## What is required
Nothing but the lines from the one holding "Given: Click the word ASHRAE in the tweet" to the final line of the listing below, both included, should be repeated, and each must match exactly. Omit pictures.
Segment Open
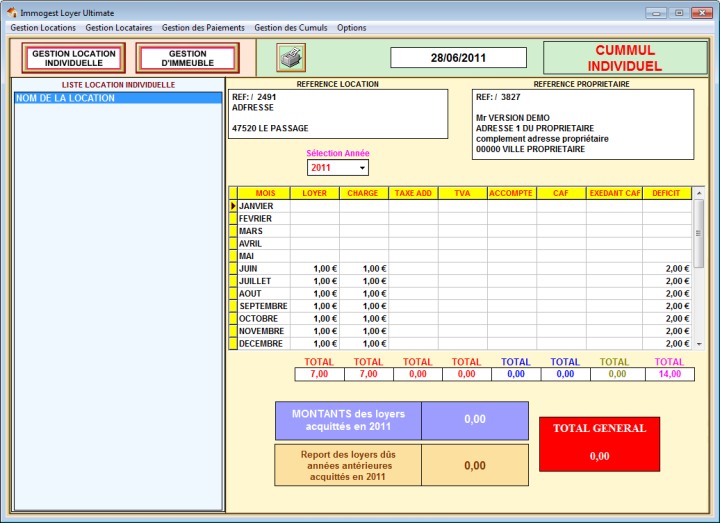The image size is (720, 523).
Task: Click the application icon in title bar
Action: pyautogui.click(x=11, y=11)
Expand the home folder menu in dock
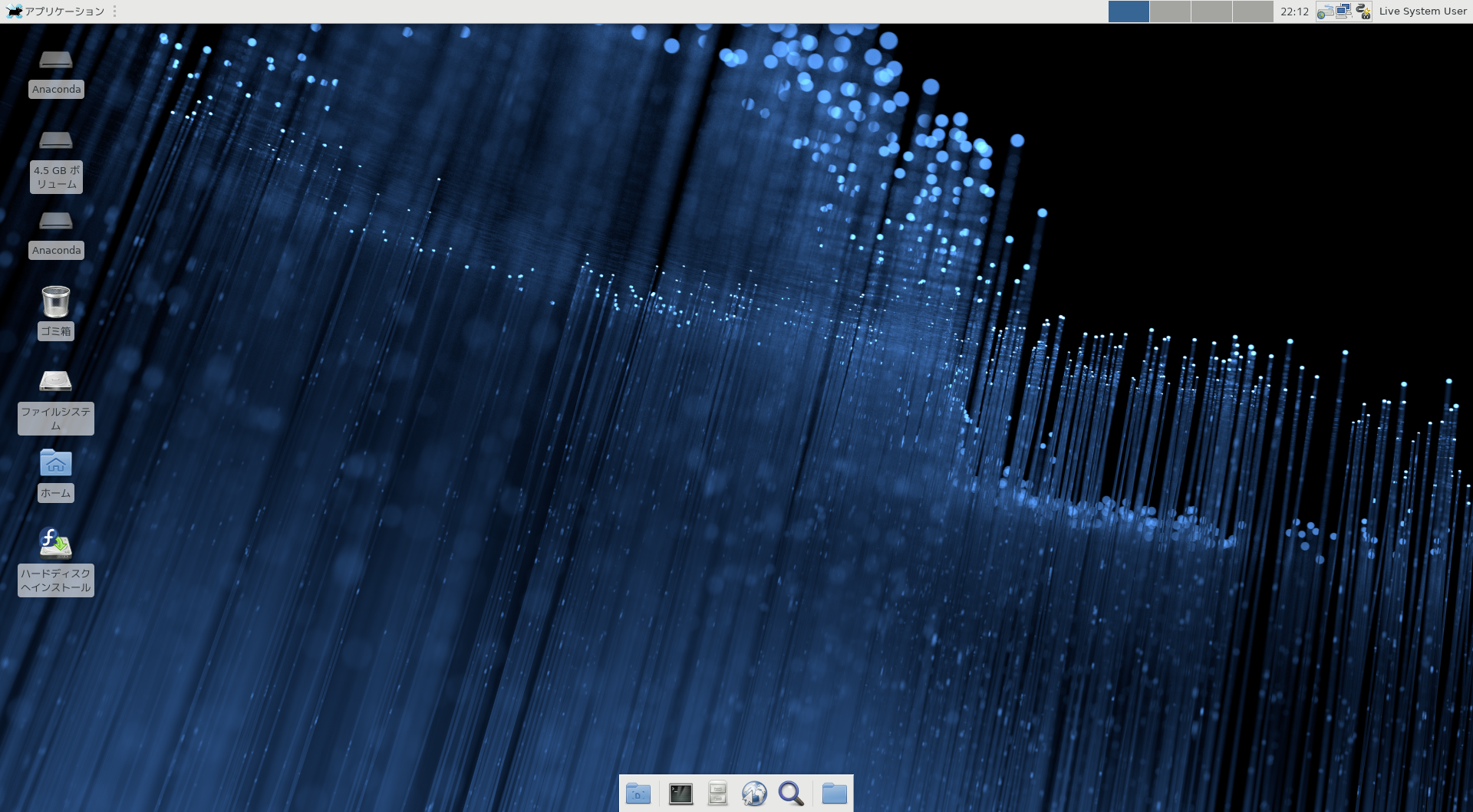This screenshot has width=1473, height=812. coord(834,794)
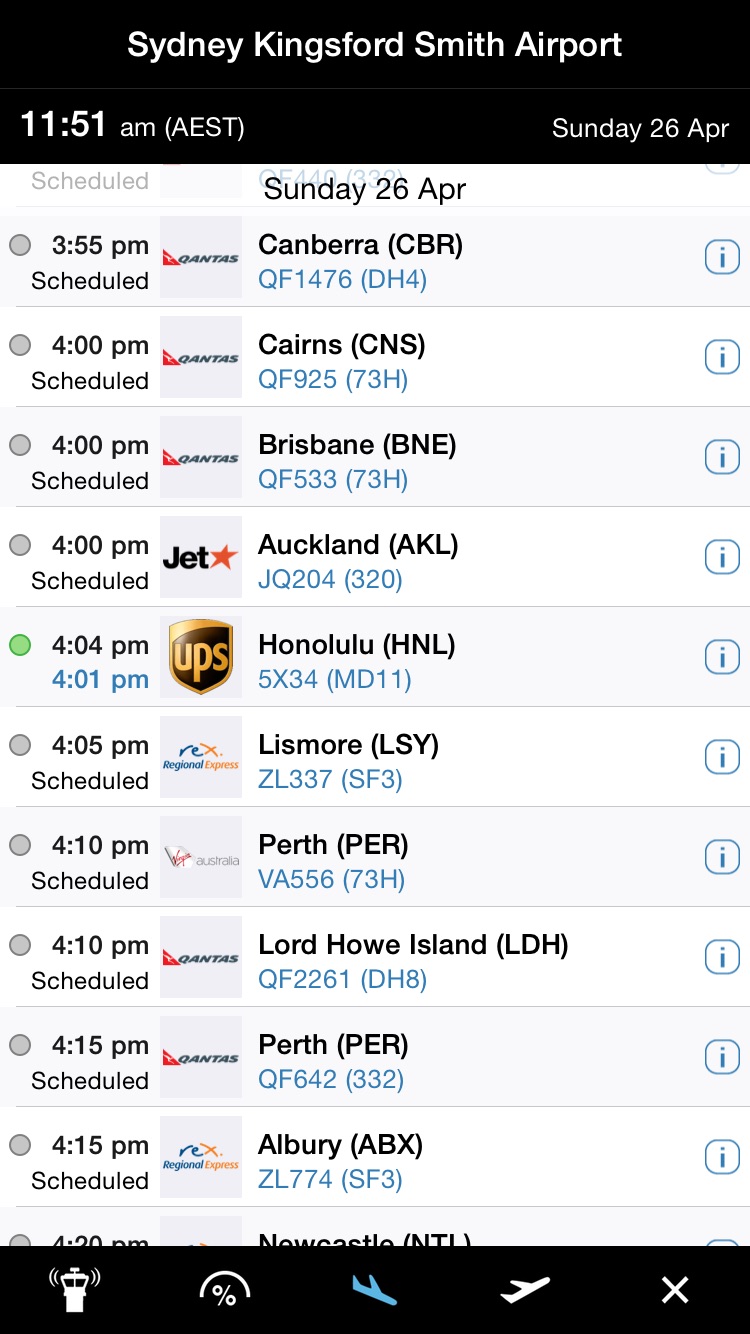Click the UPS airline logo
The image size is (750, 1334).
tap(201, 657)
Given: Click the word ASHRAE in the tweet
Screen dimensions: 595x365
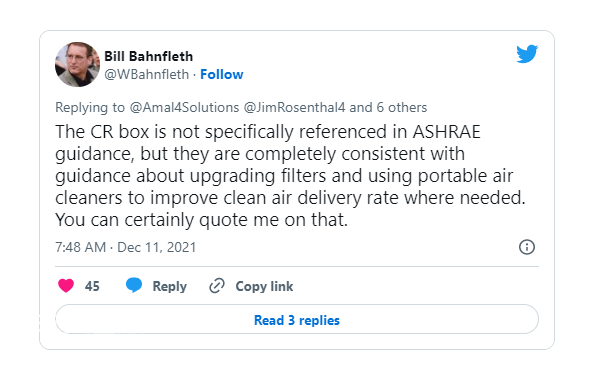Looking at the screenshot, I should click(447, 132).
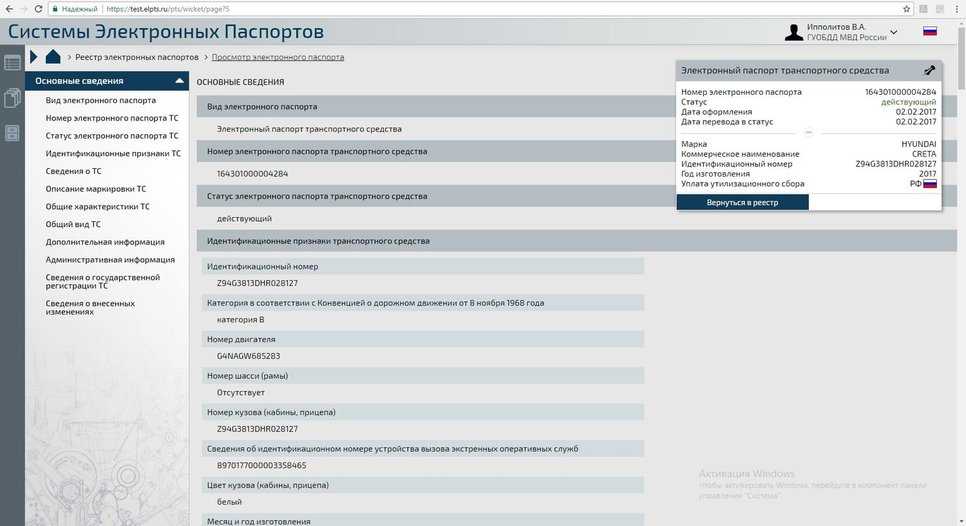Click the home icon in the breadcrumb
966x526 pixels.
(53, 57)
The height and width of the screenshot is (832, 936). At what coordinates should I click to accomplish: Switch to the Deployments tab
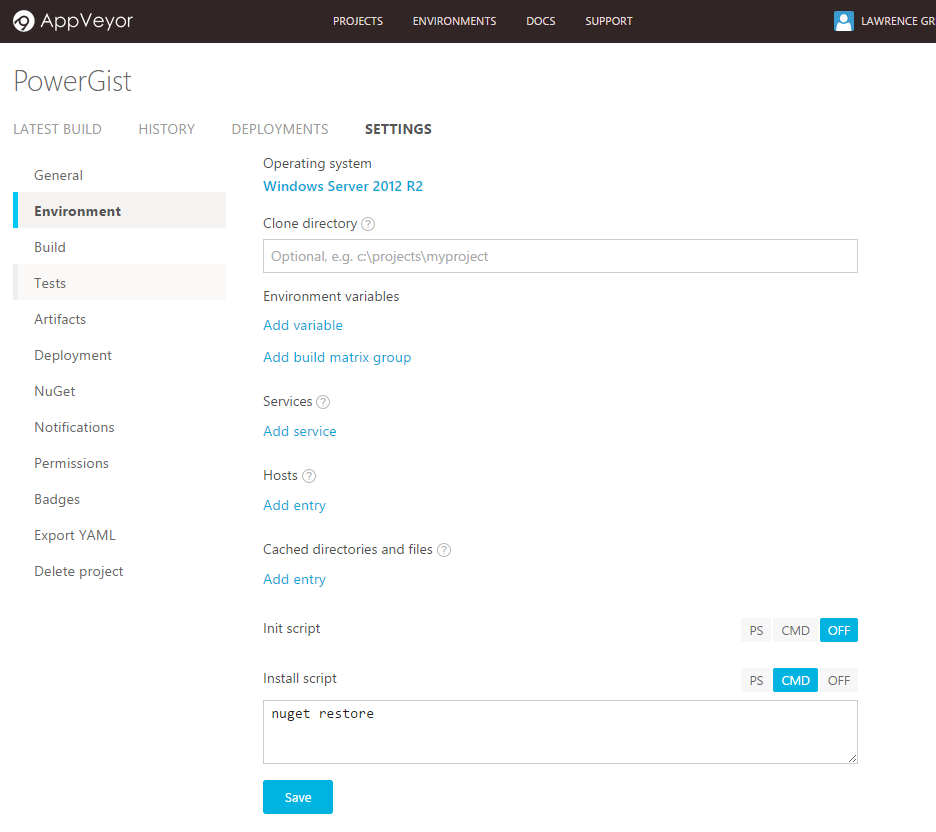coord(280,129)
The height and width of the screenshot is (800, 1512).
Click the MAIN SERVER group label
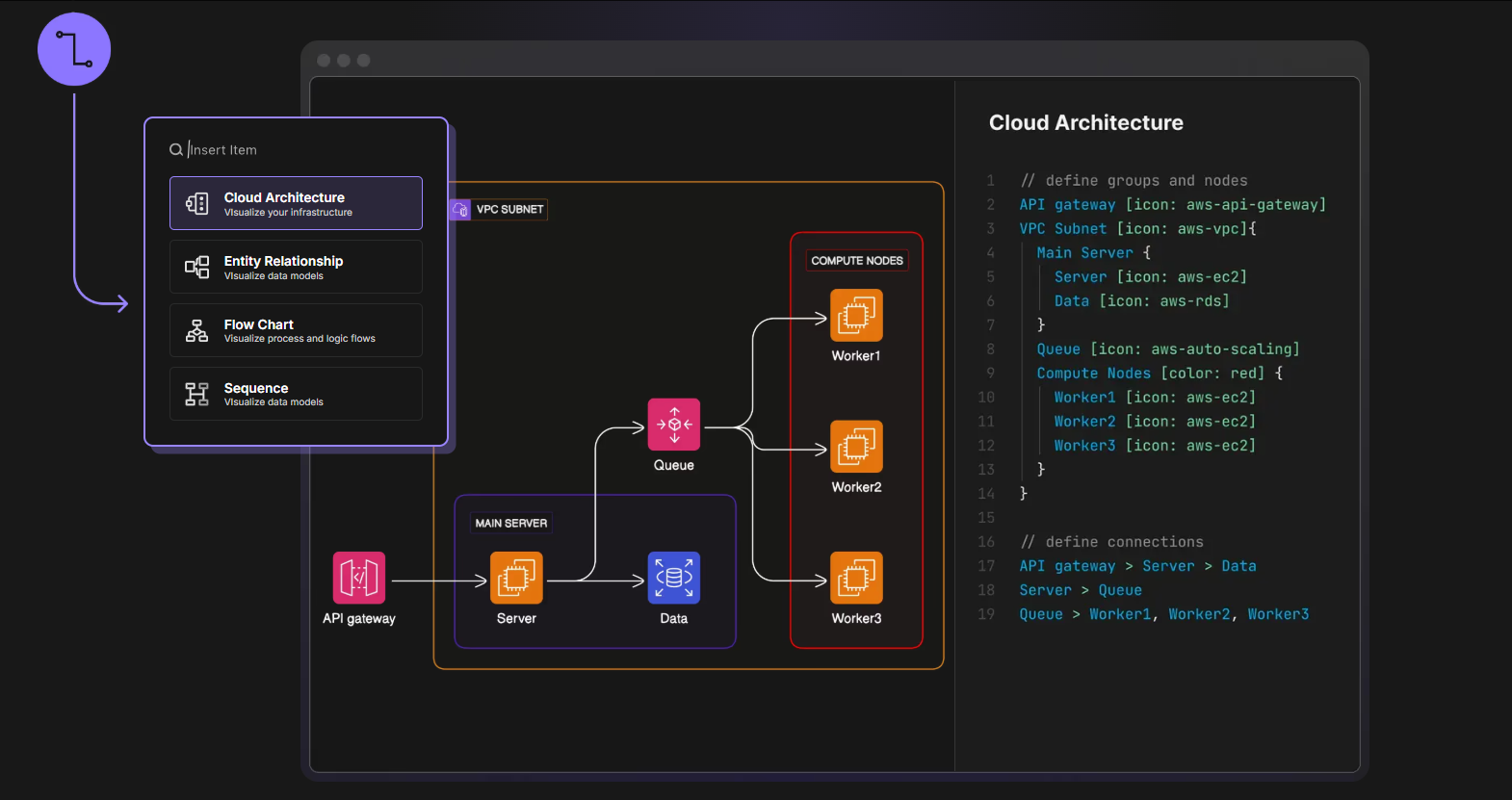tap(511, 524)
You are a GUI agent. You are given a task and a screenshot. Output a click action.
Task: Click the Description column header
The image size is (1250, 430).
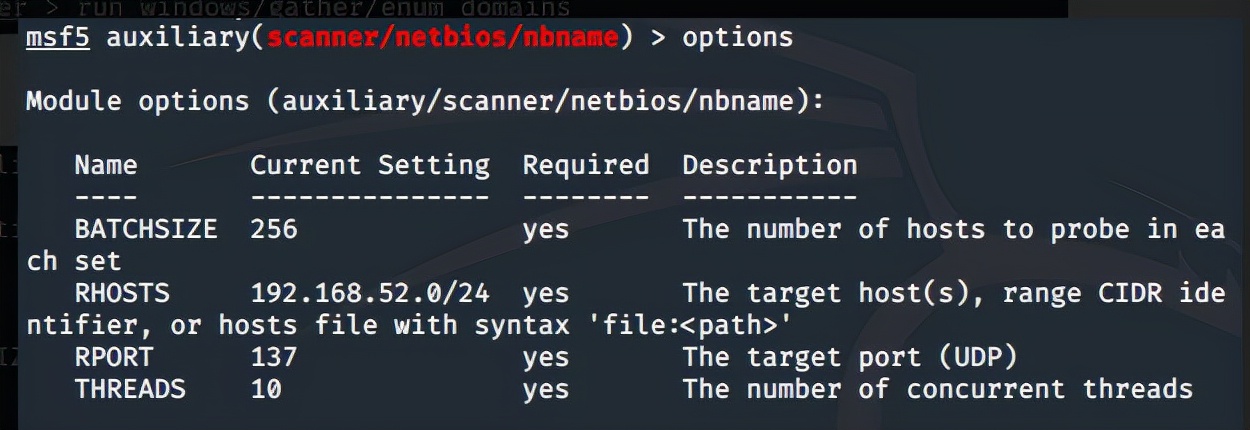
Segment Closed
## Solution to this task
Given: Click the word ASHRAE in the tweet
Screen dimensions: 595x365
Looking at the screenshot, I should click(447, 132).
Click the home icon in the breadcrumb
966x526 pixels.
(53, 57)
The height and width of the screenshot is (832, 936). At what coordinates should I click to accomplish: Switch to the Deployments tab
coord(280,129)
The height and width of the screenshot is (800, 1512).
Click the MAIN SERVER group label
tap(511, 524)
You are a GUI agent. You are given a task and a screenshot. Output a click action.
Task: Click the Description column header
The image size is (1250, 430).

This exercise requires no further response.